The session focused on how people in the arts can harness their story to build a brand and power their business. The session was Chaired by Carol Sun-Schuster, Founder of SunSchu. Panellists were Carolyn Dailey, Founder of Creative Entrepreneurs, Colin Burrows, Founder of Special Treats Productions and Winnie Awa, Founder of Antidote Street.

Here are some edited excerpts:

Customer focus

Colin Burrows: “It is about how you tell your story to your customers that is important. Try to imagine how your clients and customers will react to your story.”  

Winnie Awa: “The user and customer experience were a key differentiator in our market, but by digging deep we are finding more layers to access advice and products in the industry.” 

Dreams matter

Carolyn Dailey: “My Creative Entrepreneurs Story was built just one step at a time following the demand. We thought surely somebody must be doing this, but no – nothing that joined everything together. The words ‘creative’ and ‘entrepreneur’ had not been put together, so let’s get these together so that creatives can fulfill their potential and dreams.”

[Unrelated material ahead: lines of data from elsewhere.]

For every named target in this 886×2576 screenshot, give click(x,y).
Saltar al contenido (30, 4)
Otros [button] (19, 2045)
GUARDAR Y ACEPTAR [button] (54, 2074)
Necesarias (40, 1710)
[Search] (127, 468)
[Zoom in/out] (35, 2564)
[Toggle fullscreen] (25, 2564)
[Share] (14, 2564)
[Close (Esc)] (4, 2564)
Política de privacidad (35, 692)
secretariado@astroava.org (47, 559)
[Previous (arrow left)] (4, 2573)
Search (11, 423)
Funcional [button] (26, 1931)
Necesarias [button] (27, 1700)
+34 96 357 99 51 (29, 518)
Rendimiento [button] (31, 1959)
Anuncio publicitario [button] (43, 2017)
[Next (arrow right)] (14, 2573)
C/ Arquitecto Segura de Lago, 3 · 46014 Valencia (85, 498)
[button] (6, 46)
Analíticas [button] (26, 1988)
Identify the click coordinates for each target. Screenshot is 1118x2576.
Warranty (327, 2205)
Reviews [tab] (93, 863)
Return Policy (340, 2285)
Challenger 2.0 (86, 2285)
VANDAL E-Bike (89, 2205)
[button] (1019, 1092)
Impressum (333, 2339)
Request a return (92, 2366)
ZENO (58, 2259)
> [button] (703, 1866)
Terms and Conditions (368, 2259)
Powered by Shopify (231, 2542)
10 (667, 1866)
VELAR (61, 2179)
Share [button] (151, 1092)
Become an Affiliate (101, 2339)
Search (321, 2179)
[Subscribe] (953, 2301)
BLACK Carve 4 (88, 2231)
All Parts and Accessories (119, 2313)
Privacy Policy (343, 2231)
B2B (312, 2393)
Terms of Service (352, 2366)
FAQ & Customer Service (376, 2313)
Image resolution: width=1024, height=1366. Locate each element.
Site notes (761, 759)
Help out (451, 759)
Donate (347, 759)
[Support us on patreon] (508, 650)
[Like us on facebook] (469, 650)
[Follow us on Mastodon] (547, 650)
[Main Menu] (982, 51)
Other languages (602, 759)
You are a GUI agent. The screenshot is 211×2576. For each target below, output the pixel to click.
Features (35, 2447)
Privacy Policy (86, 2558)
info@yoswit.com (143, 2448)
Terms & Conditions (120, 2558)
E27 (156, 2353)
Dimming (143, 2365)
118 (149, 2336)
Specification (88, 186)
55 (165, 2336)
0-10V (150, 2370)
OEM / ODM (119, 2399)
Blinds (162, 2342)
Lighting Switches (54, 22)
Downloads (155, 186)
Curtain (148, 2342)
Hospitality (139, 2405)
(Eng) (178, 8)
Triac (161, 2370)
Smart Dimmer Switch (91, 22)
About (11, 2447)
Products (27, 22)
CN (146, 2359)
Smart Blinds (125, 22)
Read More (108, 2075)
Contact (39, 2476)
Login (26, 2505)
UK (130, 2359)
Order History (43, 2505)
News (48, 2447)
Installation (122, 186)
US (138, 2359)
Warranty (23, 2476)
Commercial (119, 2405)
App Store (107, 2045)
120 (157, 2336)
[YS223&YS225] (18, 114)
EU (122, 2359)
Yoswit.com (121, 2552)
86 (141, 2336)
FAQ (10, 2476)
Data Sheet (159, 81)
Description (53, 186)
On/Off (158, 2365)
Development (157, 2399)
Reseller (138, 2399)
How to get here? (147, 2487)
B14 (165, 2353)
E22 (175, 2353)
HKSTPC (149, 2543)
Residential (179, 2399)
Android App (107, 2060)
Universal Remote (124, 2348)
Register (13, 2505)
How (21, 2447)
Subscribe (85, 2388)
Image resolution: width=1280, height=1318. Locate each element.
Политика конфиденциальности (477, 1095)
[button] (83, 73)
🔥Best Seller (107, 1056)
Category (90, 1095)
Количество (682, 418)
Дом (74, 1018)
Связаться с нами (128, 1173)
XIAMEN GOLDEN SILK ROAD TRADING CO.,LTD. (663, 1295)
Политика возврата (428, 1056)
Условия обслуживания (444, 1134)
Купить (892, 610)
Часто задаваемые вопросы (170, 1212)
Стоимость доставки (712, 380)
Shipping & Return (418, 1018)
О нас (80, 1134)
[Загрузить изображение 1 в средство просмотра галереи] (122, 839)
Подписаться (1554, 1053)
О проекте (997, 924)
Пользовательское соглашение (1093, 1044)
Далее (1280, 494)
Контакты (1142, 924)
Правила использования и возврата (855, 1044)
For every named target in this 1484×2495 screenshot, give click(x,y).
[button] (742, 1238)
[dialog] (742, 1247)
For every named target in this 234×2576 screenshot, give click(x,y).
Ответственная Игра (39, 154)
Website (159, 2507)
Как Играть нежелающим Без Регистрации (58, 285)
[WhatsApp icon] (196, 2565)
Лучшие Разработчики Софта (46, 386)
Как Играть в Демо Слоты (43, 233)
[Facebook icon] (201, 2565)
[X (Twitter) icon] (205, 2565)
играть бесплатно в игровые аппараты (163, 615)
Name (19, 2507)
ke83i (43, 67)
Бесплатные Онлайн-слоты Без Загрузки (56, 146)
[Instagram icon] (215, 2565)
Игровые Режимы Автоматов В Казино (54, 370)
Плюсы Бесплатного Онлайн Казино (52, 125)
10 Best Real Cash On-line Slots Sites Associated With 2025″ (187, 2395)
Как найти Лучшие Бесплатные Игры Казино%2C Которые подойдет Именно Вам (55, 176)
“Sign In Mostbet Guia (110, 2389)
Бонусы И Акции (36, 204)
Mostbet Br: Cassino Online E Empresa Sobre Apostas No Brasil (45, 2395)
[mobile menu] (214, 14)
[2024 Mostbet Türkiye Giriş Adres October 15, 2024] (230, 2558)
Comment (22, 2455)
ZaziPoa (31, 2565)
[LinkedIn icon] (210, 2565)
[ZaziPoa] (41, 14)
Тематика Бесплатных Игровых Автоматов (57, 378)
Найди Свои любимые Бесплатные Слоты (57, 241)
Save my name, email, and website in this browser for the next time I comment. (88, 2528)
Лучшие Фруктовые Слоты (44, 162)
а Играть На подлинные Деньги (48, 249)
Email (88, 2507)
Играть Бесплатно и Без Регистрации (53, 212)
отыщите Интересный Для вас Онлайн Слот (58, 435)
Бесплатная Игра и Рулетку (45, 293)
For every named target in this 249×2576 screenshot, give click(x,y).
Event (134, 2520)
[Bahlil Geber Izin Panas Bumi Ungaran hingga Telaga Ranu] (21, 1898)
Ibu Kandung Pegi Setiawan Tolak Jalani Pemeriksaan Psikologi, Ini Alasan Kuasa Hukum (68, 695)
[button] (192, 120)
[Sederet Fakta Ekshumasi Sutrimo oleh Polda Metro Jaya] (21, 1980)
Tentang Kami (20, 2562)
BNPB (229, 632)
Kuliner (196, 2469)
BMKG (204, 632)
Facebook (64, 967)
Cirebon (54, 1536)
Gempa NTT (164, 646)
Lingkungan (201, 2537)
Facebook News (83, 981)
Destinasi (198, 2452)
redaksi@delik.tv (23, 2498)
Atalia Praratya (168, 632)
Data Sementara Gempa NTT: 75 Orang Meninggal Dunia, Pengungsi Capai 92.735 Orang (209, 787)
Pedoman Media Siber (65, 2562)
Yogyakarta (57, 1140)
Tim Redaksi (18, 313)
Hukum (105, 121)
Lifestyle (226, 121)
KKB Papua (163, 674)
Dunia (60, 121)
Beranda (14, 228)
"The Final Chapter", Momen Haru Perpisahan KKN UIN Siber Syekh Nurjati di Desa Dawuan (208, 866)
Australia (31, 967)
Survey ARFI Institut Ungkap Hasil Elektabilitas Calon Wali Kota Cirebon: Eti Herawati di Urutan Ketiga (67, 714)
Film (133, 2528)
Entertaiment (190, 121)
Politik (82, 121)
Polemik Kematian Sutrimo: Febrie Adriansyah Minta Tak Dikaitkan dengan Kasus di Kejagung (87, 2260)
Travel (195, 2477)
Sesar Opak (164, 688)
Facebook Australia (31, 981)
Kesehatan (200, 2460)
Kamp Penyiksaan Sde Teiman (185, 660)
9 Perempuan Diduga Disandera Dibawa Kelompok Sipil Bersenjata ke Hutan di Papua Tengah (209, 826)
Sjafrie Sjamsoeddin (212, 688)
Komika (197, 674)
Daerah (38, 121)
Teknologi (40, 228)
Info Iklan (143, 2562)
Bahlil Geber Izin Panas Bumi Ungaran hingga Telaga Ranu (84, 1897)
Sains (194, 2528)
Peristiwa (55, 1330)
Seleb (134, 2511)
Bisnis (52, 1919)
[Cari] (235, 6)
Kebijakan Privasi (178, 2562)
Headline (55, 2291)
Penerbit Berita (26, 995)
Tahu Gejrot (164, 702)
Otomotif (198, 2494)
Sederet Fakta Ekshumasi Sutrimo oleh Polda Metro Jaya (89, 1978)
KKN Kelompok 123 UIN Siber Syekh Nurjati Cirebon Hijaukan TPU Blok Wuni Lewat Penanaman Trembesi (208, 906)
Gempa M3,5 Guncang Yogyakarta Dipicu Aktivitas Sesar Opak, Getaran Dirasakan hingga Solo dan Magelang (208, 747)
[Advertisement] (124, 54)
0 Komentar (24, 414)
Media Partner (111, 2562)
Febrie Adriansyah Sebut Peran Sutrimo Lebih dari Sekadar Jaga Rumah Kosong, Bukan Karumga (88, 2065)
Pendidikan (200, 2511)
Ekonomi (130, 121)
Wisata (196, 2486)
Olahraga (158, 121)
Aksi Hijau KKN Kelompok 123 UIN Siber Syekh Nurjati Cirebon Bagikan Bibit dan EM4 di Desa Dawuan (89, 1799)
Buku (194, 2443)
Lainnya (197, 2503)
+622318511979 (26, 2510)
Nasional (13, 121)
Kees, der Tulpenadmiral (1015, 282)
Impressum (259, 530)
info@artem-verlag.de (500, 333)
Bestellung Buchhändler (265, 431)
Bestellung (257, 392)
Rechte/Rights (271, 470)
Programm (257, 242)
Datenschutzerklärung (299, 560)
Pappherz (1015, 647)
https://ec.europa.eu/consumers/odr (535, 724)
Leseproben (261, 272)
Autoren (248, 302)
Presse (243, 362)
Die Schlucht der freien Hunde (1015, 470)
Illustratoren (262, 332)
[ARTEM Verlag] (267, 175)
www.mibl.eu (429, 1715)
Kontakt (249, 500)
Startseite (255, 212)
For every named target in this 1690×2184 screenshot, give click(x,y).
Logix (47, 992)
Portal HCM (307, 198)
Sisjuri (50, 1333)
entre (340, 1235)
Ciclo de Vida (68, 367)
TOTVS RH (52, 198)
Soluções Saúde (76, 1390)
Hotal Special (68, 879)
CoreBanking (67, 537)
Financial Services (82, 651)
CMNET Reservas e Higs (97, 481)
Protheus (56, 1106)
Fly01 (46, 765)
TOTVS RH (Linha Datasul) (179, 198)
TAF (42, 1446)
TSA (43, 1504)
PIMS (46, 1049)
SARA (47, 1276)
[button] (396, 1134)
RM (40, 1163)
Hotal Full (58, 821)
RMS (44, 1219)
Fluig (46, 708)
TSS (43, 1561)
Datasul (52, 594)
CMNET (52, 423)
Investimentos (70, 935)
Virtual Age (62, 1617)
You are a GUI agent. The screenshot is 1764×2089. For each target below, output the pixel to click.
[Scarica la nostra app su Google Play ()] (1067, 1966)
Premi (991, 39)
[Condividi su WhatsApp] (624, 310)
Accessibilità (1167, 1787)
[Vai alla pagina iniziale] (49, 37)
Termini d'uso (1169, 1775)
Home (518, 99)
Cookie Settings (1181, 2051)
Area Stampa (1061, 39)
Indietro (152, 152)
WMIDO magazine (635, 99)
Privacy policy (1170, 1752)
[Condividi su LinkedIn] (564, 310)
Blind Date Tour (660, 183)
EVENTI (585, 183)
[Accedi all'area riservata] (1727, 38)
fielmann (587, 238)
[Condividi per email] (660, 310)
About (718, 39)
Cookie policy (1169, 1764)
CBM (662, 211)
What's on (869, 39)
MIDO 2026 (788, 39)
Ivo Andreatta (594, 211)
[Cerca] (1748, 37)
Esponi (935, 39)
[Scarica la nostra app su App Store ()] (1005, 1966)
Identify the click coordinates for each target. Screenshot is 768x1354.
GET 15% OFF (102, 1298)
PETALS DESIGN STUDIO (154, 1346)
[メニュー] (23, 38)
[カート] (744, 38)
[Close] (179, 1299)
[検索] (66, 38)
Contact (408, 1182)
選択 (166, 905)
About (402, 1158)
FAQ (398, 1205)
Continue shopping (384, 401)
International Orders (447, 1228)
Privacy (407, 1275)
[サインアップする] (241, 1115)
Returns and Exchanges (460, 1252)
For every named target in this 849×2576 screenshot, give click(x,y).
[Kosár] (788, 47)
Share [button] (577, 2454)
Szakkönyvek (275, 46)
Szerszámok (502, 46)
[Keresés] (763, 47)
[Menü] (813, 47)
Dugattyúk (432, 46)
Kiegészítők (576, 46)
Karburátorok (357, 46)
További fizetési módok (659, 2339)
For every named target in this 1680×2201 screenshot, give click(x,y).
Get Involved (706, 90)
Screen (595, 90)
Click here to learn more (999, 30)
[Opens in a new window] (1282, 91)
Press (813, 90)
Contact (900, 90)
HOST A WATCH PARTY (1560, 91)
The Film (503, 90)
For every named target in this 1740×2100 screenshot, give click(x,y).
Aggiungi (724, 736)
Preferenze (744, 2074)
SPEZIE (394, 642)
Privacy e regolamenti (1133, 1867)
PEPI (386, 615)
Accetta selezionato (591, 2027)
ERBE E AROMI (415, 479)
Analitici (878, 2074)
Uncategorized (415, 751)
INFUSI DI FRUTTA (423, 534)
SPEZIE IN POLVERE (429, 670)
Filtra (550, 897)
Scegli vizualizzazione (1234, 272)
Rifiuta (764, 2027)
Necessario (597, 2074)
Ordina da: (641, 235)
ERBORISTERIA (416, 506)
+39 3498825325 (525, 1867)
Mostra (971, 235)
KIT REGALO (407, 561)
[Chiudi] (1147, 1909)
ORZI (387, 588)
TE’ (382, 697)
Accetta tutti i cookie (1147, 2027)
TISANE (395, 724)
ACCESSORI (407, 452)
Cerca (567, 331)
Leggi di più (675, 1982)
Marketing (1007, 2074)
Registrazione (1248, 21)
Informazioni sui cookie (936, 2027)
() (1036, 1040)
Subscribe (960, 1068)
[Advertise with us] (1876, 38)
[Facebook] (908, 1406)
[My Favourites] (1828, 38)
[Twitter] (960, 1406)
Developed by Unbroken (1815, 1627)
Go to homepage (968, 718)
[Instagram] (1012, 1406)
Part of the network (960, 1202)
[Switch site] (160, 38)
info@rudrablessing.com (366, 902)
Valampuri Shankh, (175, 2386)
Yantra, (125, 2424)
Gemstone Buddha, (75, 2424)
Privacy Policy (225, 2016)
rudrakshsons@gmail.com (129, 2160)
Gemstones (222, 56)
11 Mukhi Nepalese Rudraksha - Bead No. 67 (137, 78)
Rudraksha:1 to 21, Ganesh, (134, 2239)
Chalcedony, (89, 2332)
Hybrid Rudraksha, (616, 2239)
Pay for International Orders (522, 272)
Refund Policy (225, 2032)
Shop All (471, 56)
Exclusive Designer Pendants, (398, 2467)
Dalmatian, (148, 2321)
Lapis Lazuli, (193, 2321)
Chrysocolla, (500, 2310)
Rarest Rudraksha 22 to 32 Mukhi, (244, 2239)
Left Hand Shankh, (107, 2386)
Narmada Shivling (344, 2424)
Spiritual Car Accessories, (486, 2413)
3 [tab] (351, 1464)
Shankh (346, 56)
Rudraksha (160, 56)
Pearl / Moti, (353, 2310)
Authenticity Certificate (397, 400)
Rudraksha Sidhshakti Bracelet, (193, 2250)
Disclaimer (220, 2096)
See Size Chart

Winnie Awa: “Find ways to keep your dream alive. Make sure you are taking care of yourself and still having fun.”  

The brand is key

Carol Sun-Schuster: “Your brand is your story. Marketing is now all about making your story their story – understanding your customers’ challenges and coming up with a solution. Your customers will ultimately define your brand and influence others based on their experience with it. Remember, it is the customer’s experience which drives brand equity. Make sure they have a great one.” 

Speakers in the February series of Enterprise Tuesday will include: Tracy Chou, Founder and CEO of Block Party; Leila McKenzie Delis, Founder and CEO of DIAL Global and Managing Director of LMA Search and Research; Aleksandra Pedraszewska, Co-founder & COO of VividQ; Zoe Peden, tech entrepreneur and VC Investor, FutureWorldVC and William Lowe, Co-founder and Master Distiller of Cambridge Distillery.